Last week my tips dealt with special opportunities you probably will have with the increased income and the
importance of giving serious thought to building an actionable and realistic plan. This week I will build on that with
some additional tips.

I. SCRA-Covers many exceptions/benefits on personal finance issues for airmen deployed on active duty. The
6% interest cap is most talked about (only on debt incurred BEFORE deployment), but there are many
others. I encourage all to contact/seek relief under this act despite some interpretations of the language as
many institutions will concur out of patriotism. Be sure to evaluate the following potential benefits:
 Cell phone contracts
 Automobile leases (loans would be covered under the 6% issue)
 Installment contracts
 Eviction, foreclosure, other legal proceedings
Lastly, review USERRA (https://www.dol.gov/elaws/userra.htm ) for additional information and if there is
an employment issue, use https://www.esgr.mil for an excellent source on support information.

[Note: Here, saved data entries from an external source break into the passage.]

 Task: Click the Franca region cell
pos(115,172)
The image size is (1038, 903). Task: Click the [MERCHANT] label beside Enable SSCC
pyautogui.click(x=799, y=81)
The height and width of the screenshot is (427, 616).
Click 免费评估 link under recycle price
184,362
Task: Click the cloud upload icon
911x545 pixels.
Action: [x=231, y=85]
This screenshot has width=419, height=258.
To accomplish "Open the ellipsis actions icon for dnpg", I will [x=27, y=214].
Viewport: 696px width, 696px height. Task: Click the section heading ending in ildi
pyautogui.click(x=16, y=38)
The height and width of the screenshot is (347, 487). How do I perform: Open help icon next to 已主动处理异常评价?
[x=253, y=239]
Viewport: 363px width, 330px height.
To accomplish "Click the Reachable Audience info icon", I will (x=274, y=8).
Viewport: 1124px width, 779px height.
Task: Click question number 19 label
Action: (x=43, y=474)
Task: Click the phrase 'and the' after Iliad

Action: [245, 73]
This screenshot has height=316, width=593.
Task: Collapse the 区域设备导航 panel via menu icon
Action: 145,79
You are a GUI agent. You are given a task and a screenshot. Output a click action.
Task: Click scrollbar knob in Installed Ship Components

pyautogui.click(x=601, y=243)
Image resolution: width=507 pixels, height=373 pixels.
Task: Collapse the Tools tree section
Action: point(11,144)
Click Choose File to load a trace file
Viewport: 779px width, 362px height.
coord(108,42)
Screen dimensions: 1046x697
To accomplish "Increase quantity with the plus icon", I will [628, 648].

II. Savings Deposit Plan (SDP)-Depending on the location of your deployment you may be eligible for this DoD
savings plan. If deployed in an SDP-eligible combat zone and receiving Hostile Fire Pay after 30 days you
can contribute up to $10,000 and earn 10% annually, compounded quarterly. The earnings continue to
accrue until 90 days after leaving the combat zone. Note-some local banks or credit unions may offer
similar programs, so check them out.

III. Combat Zone Tax Exclusion (CZTE)-base pay, hostile fire and may other forms of income can be excluded
from income tax with no required action from the service member (although it is recommended to watch
your statements for accuracy). This income is also not considered in income-based student loan payments.
One exception to the exclusion are payroll taxes (FICA). You are covered for each month and partial month
in the eligible zone, even if only serving one or more days. There are some limits and further information
can be found in IRS Publication 3.

EIP in Form of Debit Card – There’s a possibility of a second round of these payments which can be received as a
direct deposit or a debit card. Most everyone hates junk mail, but WARNING, the EIP Visa Debit Card will come in a
plain envelope from “Money Network Cardholder Services” issued by “MetaBank, N.A.” and could easily be
discarded as junk mail. Access to the money in your account is through their website EIPCard.com with many no-fee
options. Here’s more information on the debit cardhttps://
www.consumerfinance.gov/about-us/blog/economic-impact-payment-prepaidcard/?